The U.S. semiconductor industry may need to rely more heavily on government investment to build new plants in coming years, executives and officials said Monday at an event marking the expansion of Minnesota's largest chip factory.
The growing cost of new chip factories — the most advanced of which exceed $10 billion — and the need to keep up with chipmakers in countries where government help is common are pushing the U.S. chip industry and government together in a way not seen since the 1980s.
The U.S. Department of Defense paid $170 million to fund SkyWater Technology Inc.'s third clean room at its factory near the Mall of America in Bloomington.
The company will use the room, which is bigger than the size of a football field and about four stories in height, in part to build radiation-hardened chips. Such chips, known as rad-hard and a relatively small portion of the chip business, are used in weapons, medical devices and in space.
For SkyWater, a contract manufacturer for other chipmakers and design firms, the clean room expansion will allow it to enter the rad-hard market.
"We're all standing here today because of a very successful private-public partnership," Tom Sonderman, SkyWater's chief executive, said at an opening ceremony. "When done right, these partnerships represent a tremendous opportunity to help domestic manufacturing take a leap forward."
The expansion was announced last October and construction proceeded even after the coronavirus outbreak. After equipment installation and testing, production will begin a year from now. SkyWater will continue to produce chips in its two existing clean rooms, built in the 1980s and 1990s.
While the U.S. is producing more chips from more factories than ever, it has been far outpaced by the growth of chip production in Asian countries, particularly in South Korea and Taiwan.
But it is China, where chip factories are rising after it came to dominate the making of finished electronics goods, that has alarmed U.S. officials like nothing since Japan's rise in the chip business in the 1980s.

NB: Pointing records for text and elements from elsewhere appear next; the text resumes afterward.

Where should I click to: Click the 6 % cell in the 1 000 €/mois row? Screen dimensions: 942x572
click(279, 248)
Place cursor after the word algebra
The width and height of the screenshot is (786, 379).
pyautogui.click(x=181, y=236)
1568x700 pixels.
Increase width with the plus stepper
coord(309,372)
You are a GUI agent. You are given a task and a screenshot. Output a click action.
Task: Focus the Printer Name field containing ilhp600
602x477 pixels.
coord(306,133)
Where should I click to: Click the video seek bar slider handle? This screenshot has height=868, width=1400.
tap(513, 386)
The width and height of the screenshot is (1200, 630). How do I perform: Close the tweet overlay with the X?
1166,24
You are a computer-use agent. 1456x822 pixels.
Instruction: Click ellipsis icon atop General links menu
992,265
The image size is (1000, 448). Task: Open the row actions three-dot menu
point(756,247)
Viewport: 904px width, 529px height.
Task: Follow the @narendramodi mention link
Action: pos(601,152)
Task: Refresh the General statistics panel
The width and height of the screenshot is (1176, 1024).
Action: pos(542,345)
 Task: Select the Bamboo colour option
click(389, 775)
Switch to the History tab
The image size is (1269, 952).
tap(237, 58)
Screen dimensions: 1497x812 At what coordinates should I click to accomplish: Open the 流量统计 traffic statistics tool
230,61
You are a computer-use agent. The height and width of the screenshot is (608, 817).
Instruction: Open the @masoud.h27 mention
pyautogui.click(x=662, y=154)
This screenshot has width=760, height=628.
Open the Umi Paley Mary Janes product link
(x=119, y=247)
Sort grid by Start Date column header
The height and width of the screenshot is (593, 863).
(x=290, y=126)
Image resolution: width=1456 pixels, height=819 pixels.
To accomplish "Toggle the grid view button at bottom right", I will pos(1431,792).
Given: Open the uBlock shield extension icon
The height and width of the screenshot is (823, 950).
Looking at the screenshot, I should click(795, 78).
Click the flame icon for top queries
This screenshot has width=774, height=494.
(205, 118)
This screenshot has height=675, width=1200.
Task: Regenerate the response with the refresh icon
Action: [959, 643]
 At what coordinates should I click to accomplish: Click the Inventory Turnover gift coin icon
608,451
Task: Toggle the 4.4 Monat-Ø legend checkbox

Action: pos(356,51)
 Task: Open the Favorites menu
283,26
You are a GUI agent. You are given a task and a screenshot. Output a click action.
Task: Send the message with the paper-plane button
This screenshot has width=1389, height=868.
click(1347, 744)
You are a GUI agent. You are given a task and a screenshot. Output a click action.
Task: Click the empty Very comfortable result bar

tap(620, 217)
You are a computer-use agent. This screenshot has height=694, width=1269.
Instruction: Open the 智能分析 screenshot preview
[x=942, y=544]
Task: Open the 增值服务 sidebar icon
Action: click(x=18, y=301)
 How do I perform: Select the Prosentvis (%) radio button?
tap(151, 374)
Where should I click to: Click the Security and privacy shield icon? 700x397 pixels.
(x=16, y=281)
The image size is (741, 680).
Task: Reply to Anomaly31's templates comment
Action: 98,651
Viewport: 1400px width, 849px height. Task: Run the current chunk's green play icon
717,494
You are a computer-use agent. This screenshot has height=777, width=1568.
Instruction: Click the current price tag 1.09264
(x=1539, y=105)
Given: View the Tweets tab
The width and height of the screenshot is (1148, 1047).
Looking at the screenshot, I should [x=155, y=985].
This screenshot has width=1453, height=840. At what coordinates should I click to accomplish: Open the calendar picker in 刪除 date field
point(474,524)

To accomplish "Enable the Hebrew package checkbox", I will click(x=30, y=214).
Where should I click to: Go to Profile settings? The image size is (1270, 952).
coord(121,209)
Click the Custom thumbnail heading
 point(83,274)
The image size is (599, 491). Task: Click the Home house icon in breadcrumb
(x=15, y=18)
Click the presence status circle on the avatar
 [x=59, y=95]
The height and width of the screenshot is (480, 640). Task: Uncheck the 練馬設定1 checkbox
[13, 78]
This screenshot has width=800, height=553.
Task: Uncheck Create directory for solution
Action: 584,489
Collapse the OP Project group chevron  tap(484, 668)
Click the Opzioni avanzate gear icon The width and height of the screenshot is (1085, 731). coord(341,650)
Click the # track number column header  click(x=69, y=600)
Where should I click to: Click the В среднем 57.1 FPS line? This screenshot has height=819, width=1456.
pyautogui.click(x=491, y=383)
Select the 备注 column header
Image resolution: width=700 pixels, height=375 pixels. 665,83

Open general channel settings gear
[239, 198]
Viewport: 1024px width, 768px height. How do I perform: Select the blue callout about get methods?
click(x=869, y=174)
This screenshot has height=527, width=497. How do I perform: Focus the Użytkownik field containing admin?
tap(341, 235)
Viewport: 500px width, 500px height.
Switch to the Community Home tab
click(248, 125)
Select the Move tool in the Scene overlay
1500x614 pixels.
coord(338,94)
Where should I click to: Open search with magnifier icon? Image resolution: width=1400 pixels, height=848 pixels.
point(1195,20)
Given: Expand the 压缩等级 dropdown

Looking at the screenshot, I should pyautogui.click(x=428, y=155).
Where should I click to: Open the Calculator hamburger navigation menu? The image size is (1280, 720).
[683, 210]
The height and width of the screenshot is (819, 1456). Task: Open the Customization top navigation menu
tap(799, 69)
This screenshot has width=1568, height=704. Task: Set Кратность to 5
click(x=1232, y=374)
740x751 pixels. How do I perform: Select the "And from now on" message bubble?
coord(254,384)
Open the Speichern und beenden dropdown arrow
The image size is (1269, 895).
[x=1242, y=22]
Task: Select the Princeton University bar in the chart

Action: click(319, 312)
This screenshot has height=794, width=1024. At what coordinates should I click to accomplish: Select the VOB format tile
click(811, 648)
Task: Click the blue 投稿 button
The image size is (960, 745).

The U.S. now accounts for 12% of global chip manufacturing, down from 37% in 1990.
"Our manufacturing has continued to rise. The rest of the world has exploded," John Neuffer, chief executive of the Semiconductor Industry Association, said after the SkyWater event. "We're not talking about bringing all the supply back. We're talking about rebalancing."
He said the trade group would like Congress to back an effort to stop the declining U.S. role in global chip manufacturing, in part through more partnerships like the one between the Pentagon and SkyWater and in part by boosting funding for chip-related research and development.
"If we stay on the trajectory we're on right now, in the next 10 years we'll go from 12% to 10%," Neuffer said. "At a minimum, we want to arrest the fall and then build back."
Jeb Nadaner, deputy assistant secretary of defense for industrial policy, said the coronavirus pandemic has revealed the risk to the U.S. of relying too heavily on other countries to produce important products, particularly those like chips that are important for national defense.
"It creates new security technologies given the U.S. tech sector's reliance on foreign suppliers and customers that have close ties to China," he said during the SkyWater event. "Under the civil-military fusion approach pursued by the Chinese Communist Party, the boundaries that we Americans are accustomed to between the commercial and the academic, the government and defense sectors, most of those barriers do not exist."
He said the Pentagon doesn't have the purchasing power to direct the U.S. chip industry and doesn't want it. But deals like SkyWater's expansion create a bargain, Nadaner said.
The Pentagon can take advantage of the likelihood that SkyWater's commercial customers will generate enough demand from the new clean room that the company will be able to hold down costs of the chips built for the military, he said.
"The investment in high-volume, state-of-the-art microelectronics makes it possible to sustain production of lower-volume parts for DoD systems, systems that may be comparatively old but are still critical to U.S. warfighting capabilities," Nadaner said, referring to the defense department by its acronym.